Start of Supplied entries

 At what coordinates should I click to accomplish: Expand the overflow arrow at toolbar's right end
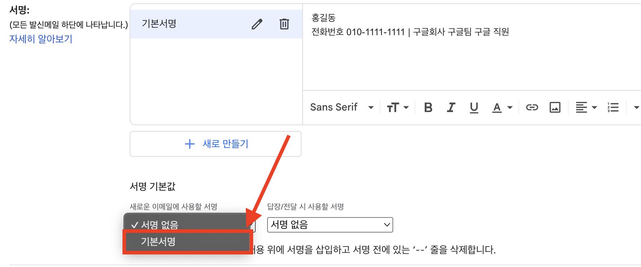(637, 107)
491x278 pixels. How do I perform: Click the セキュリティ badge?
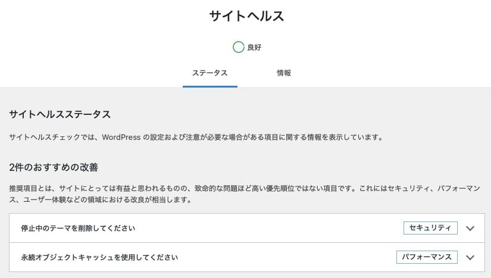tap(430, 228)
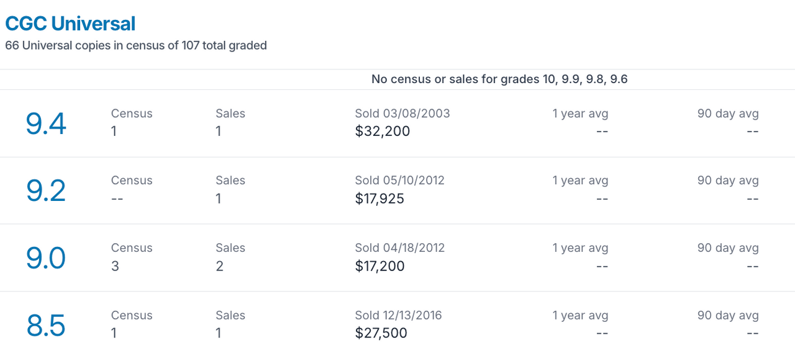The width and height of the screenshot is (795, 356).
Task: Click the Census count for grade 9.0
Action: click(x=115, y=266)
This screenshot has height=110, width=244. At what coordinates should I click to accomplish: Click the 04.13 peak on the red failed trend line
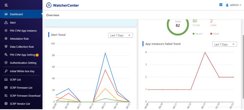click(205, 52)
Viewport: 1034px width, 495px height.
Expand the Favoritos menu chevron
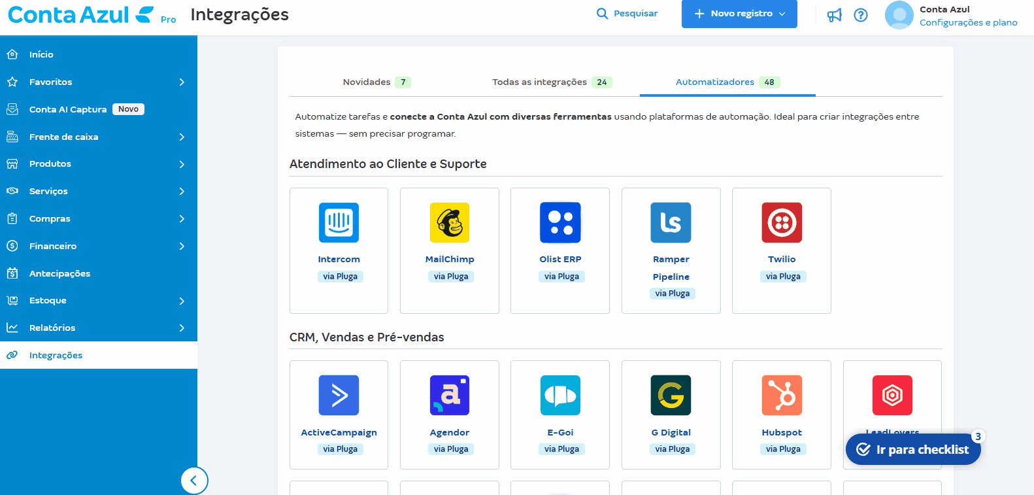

End of Supplied entries
Start of Supplied entries

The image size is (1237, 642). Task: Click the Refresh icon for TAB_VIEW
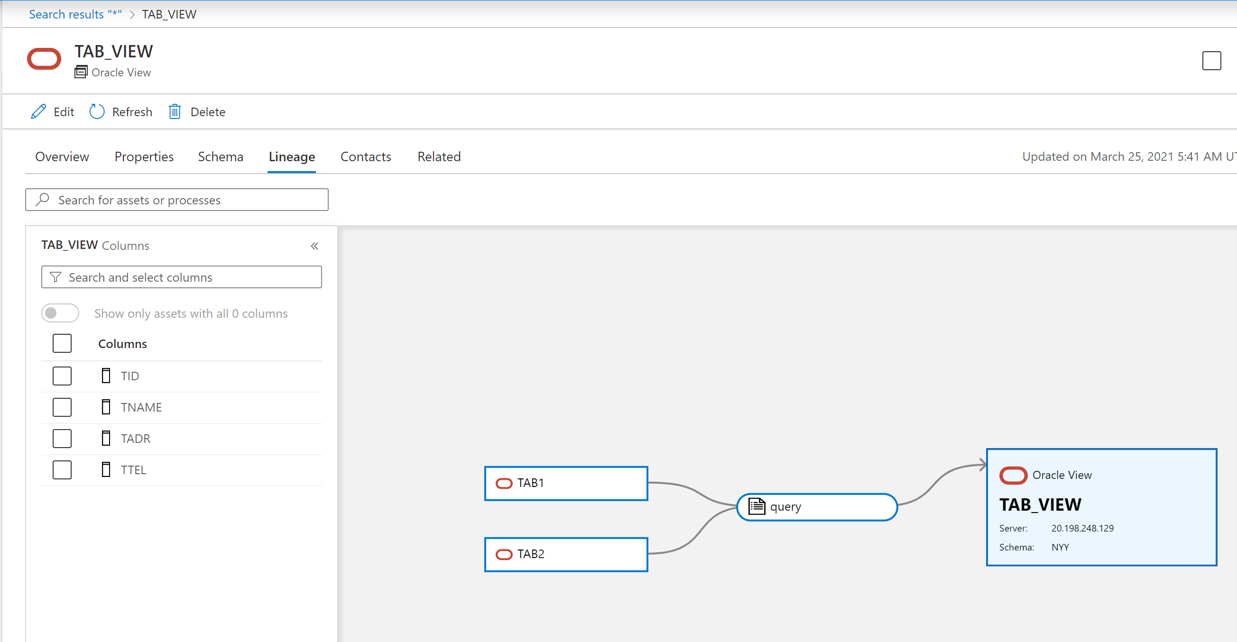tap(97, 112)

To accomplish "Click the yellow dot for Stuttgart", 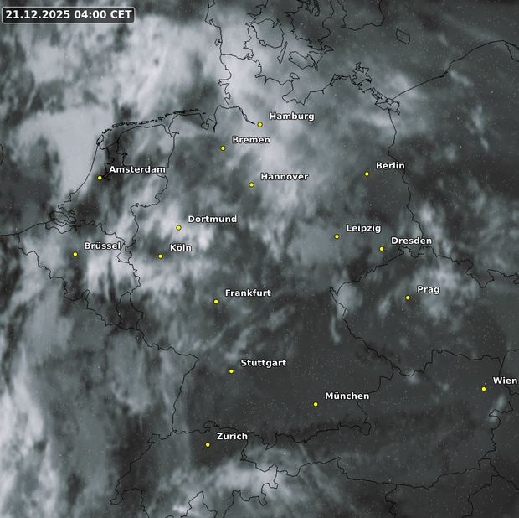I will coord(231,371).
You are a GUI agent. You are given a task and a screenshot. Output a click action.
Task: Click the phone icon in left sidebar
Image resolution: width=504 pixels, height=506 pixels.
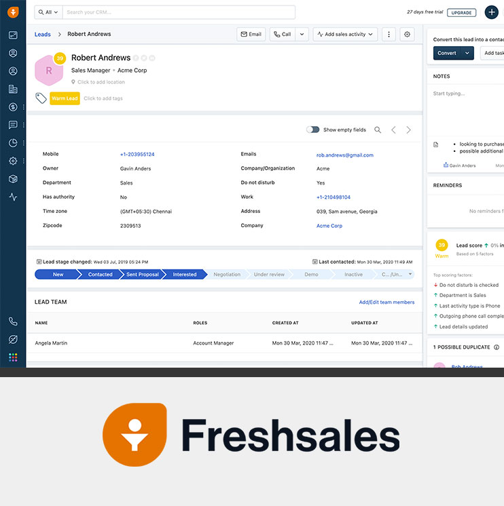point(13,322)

End of Supplied entries

**Exercise description**
Look above and copy only the lines from the one holding "At what coordinates should I click to accomplish: Expand" to the one holding "Expand the Favoritos menu chevron", both included, exactly, minus the pictures.

**Written answer**
 At what coordinates should I click to accomplish: Expand the overflow arrow at toolbar's right end
(637, 107)
491x278 pixels. How do I perform: Click the セキュリティ badge?
tap(430, 228)
The width and height of the screenshot is (795, 356).
Task: Click the Census count for grade 9.0
Action: click(x=115, y=266)
This screenshot has height=110, width=244. At what coordinates should I click to accomplish: Click the 04.13 peak on the red failed trend line
click(205, 52)
Viewport: 1034px width, 495px height.
Expand the Favoritos menu chevron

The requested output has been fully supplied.